• **ASSIGNMENT**: Please restate the data word for word, leaving out no line.

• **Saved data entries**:
━━━━━━

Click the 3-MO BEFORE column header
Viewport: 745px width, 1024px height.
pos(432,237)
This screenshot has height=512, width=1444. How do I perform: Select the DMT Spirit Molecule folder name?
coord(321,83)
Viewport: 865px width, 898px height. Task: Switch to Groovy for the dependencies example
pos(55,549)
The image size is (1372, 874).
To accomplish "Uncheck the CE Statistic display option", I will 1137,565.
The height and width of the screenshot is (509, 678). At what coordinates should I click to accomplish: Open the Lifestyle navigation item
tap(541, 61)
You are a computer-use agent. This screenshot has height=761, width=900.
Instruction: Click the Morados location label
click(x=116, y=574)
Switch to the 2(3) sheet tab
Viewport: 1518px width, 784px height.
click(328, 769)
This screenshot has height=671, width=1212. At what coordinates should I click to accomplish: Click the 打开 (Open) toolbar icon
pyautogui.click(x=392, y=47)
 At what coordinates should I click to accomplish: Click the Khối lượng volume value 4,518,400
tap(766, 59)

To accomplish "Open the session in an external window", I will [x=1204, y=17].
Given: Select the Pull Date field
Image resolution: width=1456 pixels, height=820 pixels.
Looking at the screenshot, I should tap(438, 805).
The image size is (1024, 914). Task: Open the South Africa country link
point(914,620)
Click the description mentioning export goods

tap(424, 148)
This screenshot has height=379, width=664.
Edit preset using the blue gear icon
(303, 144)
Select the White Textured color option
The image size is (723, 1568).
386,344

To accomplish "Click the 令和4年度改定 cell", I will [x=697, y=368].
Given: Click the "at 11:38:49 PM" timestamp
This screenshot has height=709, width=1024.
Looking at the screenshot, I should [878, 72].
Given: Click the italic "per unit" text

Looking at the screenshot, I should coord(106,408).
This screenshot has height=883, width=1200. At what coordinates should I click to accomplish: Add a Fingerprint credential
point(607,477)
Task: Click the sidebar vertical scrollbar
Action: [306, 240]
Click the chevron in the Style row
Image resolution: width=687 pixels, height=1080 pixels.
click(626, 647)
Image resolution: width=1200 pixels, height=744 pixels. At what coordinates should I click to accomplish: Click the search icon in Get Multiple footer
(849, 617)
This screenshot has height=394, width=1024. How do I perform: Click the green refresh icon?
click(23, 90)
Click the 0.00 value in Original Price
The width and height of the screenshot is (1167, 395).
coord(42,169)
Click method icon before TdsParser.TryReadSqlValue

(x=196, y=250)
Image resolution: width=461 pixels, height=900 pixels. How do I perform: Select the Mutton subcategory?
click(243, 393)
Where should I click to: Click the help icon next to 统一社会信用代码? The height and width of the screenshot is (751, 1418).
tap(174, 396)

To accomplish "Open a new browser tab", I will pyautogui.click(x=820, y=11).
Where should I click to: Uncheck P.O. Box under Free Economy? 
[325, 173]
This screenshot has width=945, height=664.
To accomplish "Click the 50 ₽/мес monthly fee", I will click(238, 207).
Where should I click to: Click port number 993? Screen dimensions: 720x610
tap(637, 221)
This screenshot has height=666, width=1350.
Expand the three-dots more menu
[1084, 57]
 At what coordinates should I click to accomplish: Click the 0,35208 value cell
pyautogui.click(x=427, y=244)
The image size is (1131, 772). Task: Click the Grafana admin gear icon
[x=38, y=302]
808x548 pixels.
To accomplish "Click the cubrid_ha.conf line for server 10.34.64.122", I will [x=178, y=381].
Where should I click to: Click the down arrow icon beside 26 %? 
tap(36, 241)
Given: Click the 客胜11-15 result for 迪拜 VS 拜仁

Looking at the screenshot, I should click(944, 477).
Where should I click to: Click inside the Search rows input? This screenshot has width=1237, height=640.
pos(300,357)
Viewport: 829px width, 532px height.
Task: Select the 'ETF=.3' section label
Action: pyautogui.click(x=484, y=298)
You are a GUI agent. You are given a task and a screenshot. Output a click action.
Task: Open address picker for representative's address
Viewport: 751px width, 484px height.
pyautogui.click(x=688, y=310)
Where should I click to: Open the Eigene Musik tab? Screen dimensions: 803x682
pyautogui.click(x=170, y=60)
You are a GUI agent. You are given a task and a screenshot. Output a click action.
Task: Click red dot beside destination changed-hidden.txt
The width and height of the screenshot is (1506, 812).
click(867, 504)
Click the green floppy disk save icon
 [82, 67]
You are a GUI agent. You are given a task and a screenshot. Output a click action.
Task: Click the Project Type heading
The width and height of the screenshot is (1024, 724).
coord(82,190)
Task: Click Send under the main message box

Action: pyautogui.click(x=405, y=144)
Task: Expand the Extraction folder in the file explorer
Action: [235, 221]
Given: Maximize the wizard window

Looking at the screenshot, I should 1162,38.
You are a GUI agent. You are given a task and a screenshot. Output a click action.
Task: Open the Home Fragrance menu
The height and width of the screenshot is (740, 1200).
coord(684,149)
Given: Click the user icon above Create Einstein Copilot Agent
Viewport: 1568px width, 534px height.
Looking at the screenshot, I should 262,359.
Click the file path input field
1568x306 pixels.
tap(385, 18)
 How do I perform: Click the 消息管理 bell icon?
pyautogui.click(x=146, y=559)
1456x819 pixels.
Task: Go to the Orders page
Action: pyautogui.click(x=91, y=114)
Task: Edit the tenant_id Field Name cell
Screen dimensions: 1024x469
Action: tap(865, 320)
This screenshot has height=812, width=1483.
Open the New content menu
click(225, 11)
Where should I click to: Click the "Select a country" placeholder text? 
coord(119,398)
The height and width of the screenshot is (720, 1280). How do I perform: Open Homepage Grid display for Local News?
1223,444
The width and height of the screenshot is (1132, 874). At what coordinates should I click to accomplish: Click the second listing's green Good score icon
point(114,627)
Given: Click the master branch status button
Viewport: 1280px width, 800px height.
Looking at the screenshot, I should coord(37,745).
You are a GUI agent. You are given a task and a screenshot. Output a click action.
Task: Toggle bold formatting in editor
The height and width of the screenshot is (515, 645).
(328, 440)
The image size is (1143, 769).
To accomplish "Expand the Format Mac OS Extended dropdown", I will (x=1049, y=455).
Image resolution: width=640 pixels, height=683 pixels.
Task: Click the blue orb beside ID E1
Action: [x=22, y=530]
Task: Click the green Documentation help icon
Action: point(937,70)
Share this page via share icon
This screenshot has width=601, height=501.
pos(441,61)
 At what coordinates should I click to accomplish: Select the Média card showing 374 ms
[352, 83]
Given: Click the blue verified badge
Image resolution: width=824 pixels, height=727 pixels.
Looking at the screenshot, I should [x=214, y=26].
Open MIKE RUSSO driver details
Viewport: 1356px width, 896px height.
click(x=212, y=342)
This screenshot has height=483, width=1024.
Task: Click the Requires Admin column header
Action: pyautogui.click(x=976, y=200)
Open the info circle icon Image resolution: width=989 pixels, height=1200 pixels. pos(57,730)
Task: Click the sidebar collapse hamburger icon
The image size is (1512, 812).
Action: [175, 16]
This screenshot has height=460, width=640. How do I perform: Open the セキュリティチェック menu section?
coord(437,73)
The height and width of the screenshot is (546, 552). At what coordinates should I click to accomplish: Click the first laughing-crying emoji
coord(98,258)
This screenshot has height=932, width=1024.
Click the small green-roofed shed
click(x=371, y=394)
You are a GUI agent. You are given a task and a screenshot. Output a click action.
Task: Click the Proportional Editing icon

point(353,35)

━━━━━━

• **EXERCISE SOLUTION**:
Click the 3-MO BEFORE column header
Viewport: 745px width, 1024px height.
pos(432,237)
This screenshot has height=512, width=1444. How do I perform: Select the DMT Spirit Molecule folder name?
coord(321,83)
Viewport: 865px width, 898px height. Task: Switch to Groovy for the dependencies example
pos(55,549)
The image size is (1372, 874).
To accomplish "Uncheck the CE Statistic display option", I will 1137,565.
The height and width of the screenshot is (509, 678). At what coordinates should I click to accomplish: Open the Lifestyle navigation item
tap(541, 61)
You are a computer-use agent. This screenshot has height=761, width=900.
Instruction: Click the Morados location label
click(x=116, y=574)
Switch to the 2(3) sheet tab
Viewport: 1518px width, 784px height.
click(328, 769)
This screenshot has height=671, width=1212. At what coordinates should I click to accomplish: Click the 打开 (Open) toolbar icon
pyautogui.click(x=392, y=47)
 At what coordinates should I click to accomplish: Click the Khối lượng volume value 4,518,400
tap(766, 59)

To accomplish "Open the session in an external window", I will [x=1204, y=17].
Given: Select the Pull Date field
Image resolution: width=1456 pixels, height=820 pixels.
Looking at the screenshot, I should tap(438, 805).
The image size is (1024, 914). Task: Open the South Africa country link
point(914,620)
Click the description mentioning export goods

tap(424, 148)
This screenshot has height=379, width=664.
Edit preset using the blue gear icon
(303, 144)
Select the White Textured color option
The image size is (723, 1568).
386,344

To accomplish "Click the 令和4年度改定 cell", I will [x=697, y=368].
Given: Click the "at 11:38:49 PM" timestamp
This screenshot has height=709, width=1024.
Looking at the screenshot, I should [878, 72].
Given: Click the italic "per unit" text

Looking at the screenshot, I should coord(106,408).
This screenshot has height=883, width=1200. At what coordinates should I click to accomplish: Add a Fingerprint credential
point(607,477)
Task: Click the sidebar vertical scrollbar
Action: [306, 240]
Click the chevron in the Style row
Image resolution: width=687 pixels, height=1080 pixels.
click(626, 647)
Image resolution: width=1200 pixels, height=744 pixels. At what coordinates should I click to accomplish: Click the search icon in Get Multiple footer
(849, 617)
This screenshot has height=394, width=1024. How do I perform: Click the green refresh icon?
click(23, 90)
Click the 0.00 value in Original Price
The width and height of the screenshot is (1167, 395).
coord(42,169)
Click method icon before TdsParser.TryReadSqlValue

(x=196, y=250)
Image resolution: width=461 pixels, height=900 pixels. How do I perform: Select the Mutton subcategory?
click(243, 393)
Where should I click to: Click the help icon next to 统一社会信用代码? The height and width of the screenshot is (751, 1418).
tap(174, 396)

To accomplish "Open a new browser tab", I will pyautogui.click(x=820, y=11).
Where should I click to: Uncheck P.O. Box under Free Economy? 
[325, 173]
This screenshot has width=945, height=664.
To accomplish "Click the 50 ₽/мес monthly fee", I will click(238, 207).
Where should I click to: Click port number 993? Screen dimensions: 720x610
tap(637, 221)
This screenshot has height=666, width=1350.
Expand the three-dots more menu
[1084, 57]
 At what coordinates should I click to accomplish: Click the 0,35208 value cell
pyautogui.click(x=427, y=244)
The image size is (1131, 772). Task: Click the Grafana admin gear icon
[x=38, y=302]
808x548 pixels.
To accomplish "Click the cubrid_ha.conf line for server 10.34.64.122", I will [x=178, y=381].
Where should I click to: Click the down arrow icon beside 26 %? 
tap(36, 241)
Given: Click the 客胜11-15 result for 迪拜 VS 拜仁

Looking at the screenshot, I should click(944, 477).
Where should I click to: Click inside the Search rows input? This screenshot has width=1237, height=640.
pos(300,357)
Viewport: 829px width, 532px height.
Task: Select the 'ETF=.3' section label
Action: pyautogui.click(x=484, y=298)
You are a GUI agent. You are given a task and a screenshot. Output a click action.
Task: Open address picker for representative's address
Viewport: 751px width, 484px height.
pyautogui.click(x=688, y=310)
Where should I click to: Open the Eigene Musik tab? Screen dimensions: 803x682
pyautogui.click(x=170, y=60)
You are a GUI agent. You are given a task and a screenshot. Output a click action.
Task: Click red dot beside destination changed-hidden.txt
The width and height of the screenshot is (1506, 812).
click(867, 504)
Click the green floppy disk save icon
 [82, 67]
You are a GUI agent. You are given a task and a screenshot. Output a click action.
Task: Click the Project Type heading
The width and height of the screenshot is (1024, 724).
coord(82,190)
Task: Click Send under the main message box

Action: pyautogui.click(x=405, y=144)
Task: Expand the Extraction folder in the file explorer
Action: [235, 221]
Given: Maximize the wizard window

Looking at the screenshot, I should 1162,38.
You are a GUI agent. You are given a task and a screenshot. Output a click action.
Task: Open the Home Fragrance menu
The height and width of the screenshot is (740, 1200).
coord(684,149)
Given: Click the user icon above Create Einstein Copilot Agent
Viewport: 1568px width, 534px height.
Looking at the screenshot, I should 262,359.
Click the file path input field
1568x306 pixels.
tap(385, 18)
 How do I perform: Click the 消息管理 bell icon?
pyautogui.click(x=146, y=559)
1456x819 pixels.
Task: Go to the Orders page
Action: pyautogui.click(x=91, y=114)
Task: Edit the tenant_id Field Name cell
Screen dimensions: 1024x469
Action: tap(865, 320)
This screenshot has height=812, width=1483.
Open the New content menu
click(225, 11)
Where should I click to: Click the "Select a country" placeholder text? 
coord(119,398)
The height and width of the screenshot is (720, 1280). How do I perform: Open Homepage Grid display for Local News?
1223,444
The width and height of the screenshot is (1132, 874). At what coordinates should I click to accomplish: Click the second listing's green Good score icon
point(114,627)
Given: Click the master branch status button
Viewport: 1280px width, 800px height.
Looking at the screenshot, I should coord(37,745).
You are a GUI agent. You are given a task and a screenshot. Output a click action.
Task: Toggle bold formatting in editor
The height and width of the screenshot is (515, 645).
(328, 440)
The image size is (1143, 769).
To accomplish "Expand the Format Mac OS Extended dropdown", I will (x=1049, y=455).
Image resolution: width=640 pixels, height=683 pixels.
Task: Click the blue orb beside ID E1
Action: [x=22, y=530]
Task: Click the green Documentation help icon
Action: point(937,70)
Share this page via share icon
This screenshot has width=601, height=501.
pos(441,61)
 At what coordinates should I click to accomplish: Select the Média card showing 374 ms
[352, 83]
Given: Click the blue verified badge
Image resolution: width=824 pixels, height=727 pixels.
Looking at the screenshot, I should [x=214, y=26].
Open MIKE RUSSO driver details
Viewport: 1356px width, 896px height.
click(x=212, y=342)
This screenshot has height=483, width=1024.
Task: Click the Requires Admin column header
Action: pyautogui.click(x=976, y=200)
Open the info circle icon Image resolution: width=989 pixels, height=1200 pixels. pos(57,730)
Task: Click the sidebar collapse hamburger icon
The image size is (1512, 812).
Action: [175, 16]
This screenshot has height=460, width=640. How do I perform: Open the セキュリティチェック menu section?
coord(437,73)
The height and width of the screenshot is (546, 552). At what coordinates should I click to accomplish: Click the first laughing-crying emoji
coord(98,258)
This screenshot has height=932, width=1024.
Click the small green-roofed shed
click(x=371, y=394)
You are a GUI agent. You are given a task and a screenshot. Output a click action.
Task: Click the Proportional Editing icon

point(353,35)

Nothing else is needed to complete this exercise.